> [TASK DIRECTIONS]
Return the run of lines below that opens with the line containing "伝統の味を守り続ける和食店 (184, 606)" and closes with the line containing "ご予約 (412, 75)", keeping each one exact.

> [EXERCISE MATERIAL]
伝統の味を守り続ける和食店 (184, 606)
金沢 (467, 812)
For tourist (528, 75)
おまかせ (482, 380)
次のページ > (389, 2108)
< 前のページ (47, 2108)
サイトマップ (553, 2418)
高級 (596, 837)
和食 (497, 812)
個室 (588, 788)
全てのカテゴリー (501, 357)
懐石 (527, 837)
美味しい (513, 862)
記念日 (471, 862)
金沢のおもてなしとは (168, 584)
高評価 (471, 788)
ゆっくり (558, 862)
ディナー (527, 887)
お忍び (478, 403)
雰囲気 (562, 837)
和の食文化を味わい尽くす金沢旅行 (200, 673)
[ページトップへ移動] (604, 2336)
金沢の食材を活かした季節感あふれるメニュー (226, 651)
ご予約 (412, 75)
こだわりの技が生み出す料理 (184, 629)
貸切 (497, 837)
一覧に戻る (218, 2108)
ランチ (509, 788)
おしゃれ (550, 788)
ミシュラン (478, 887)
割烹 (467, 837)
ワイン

---

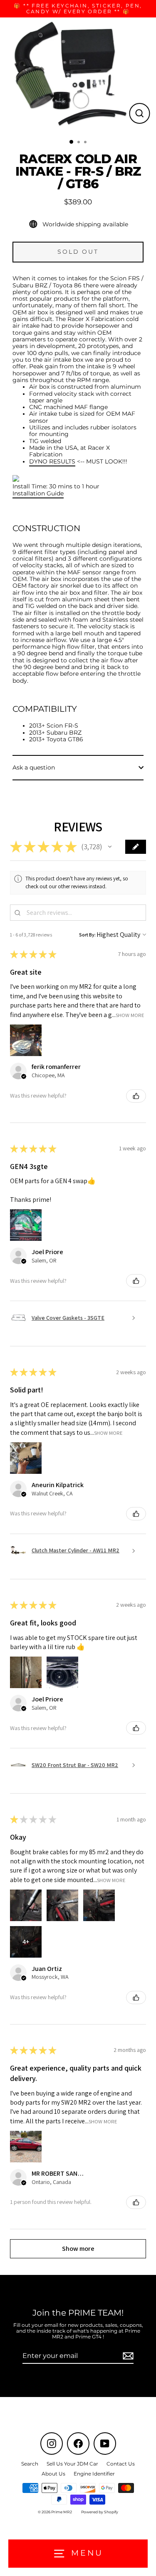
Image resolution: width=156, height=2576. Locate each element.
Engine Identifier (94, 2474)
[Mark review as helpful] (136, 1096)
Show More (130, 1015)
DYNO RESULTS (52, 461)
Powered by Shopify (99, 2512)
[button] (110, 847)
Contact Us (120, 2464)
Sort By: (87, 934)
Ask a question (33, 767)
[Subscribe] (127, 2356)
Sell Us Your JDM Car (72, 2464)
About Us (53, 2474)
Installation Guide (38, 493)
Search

* * *

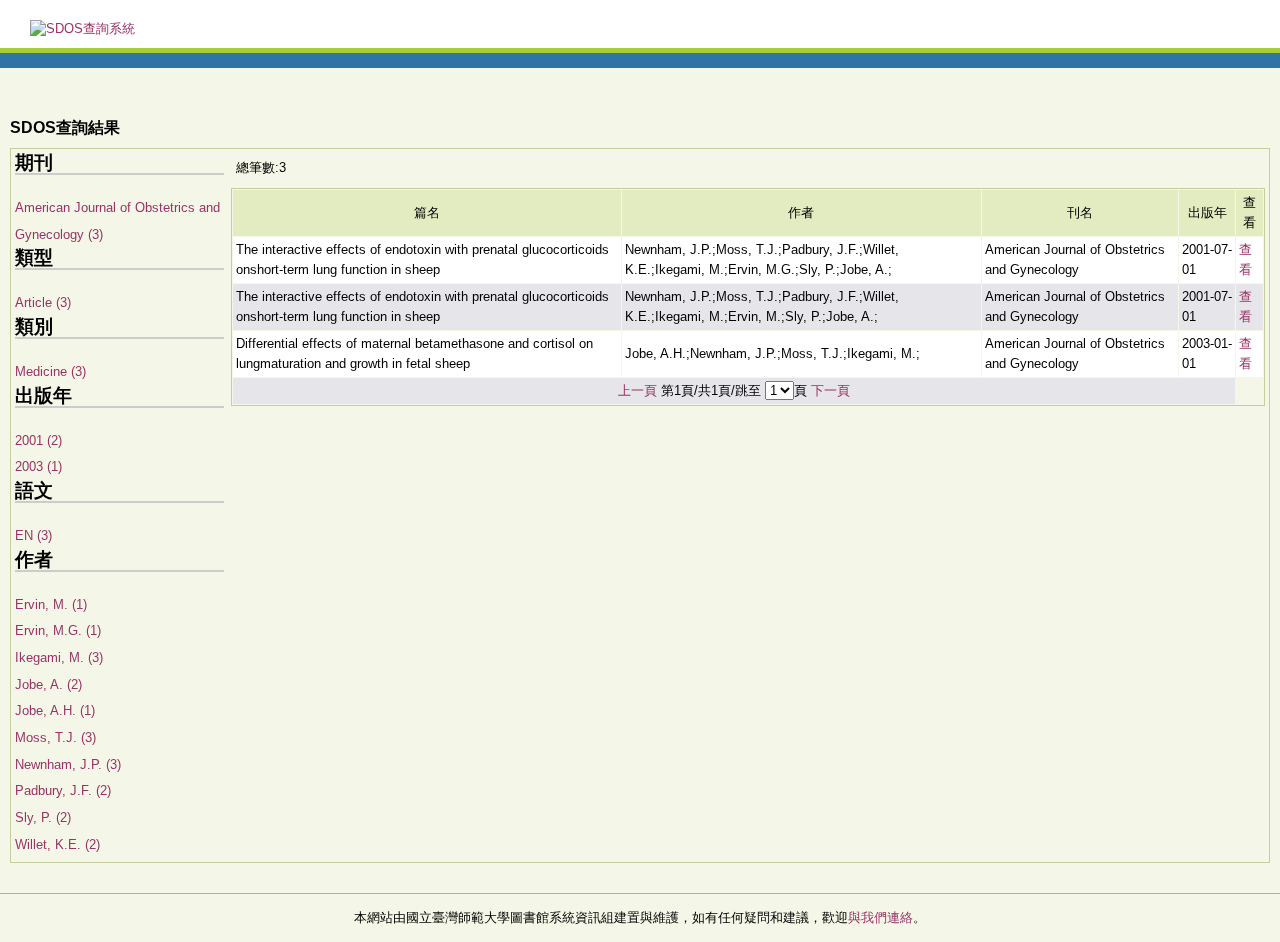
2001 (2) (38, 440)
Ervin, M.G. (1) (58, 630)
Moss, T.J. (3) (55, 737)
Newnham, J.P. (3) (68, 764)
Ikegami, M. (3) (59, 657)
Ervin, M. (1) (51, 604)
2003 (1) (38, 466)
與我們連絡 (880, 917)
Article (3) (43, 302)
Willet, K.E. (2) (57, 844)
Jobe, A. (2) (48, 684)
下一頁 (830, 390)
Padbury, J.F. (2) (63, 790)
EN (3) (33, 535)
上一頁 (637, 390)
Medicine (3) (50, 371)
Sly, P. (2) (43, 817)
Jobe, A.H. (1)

> [ANSWER FOR THIS EXERCISE]
伝統の味を守り続ける和食店 (184, 606)
金沢 (467, 812)
For tourist (528, 75)
おまかせ (482, 380)
次のページ > (389, 2108)
< 前のページ (47, 2108)
サイトマップ (553, 2418)
高級 (596, 837)
和食 (497, 812)
個室 (588, 788)
全てのカテゴリー (501, 357)
懐石 (527, 837)
美味しい (513, 862)
記念日 (471, 862)
金沢のおもてなしとは (168, 584)
高評価 (471, 788)
ゆっくり (558, 862)
ディナー (527, 887)
お忍び (478, 403)
雰囲気 (562, 837)
和の食文化を味わい尽くす金沢旅行 (200, 673)
[ページトップへ移動] (604, 2336)
金沢の食材を活かした季節感あふれるメニュー (226, 651)
ご予約 (412, 75)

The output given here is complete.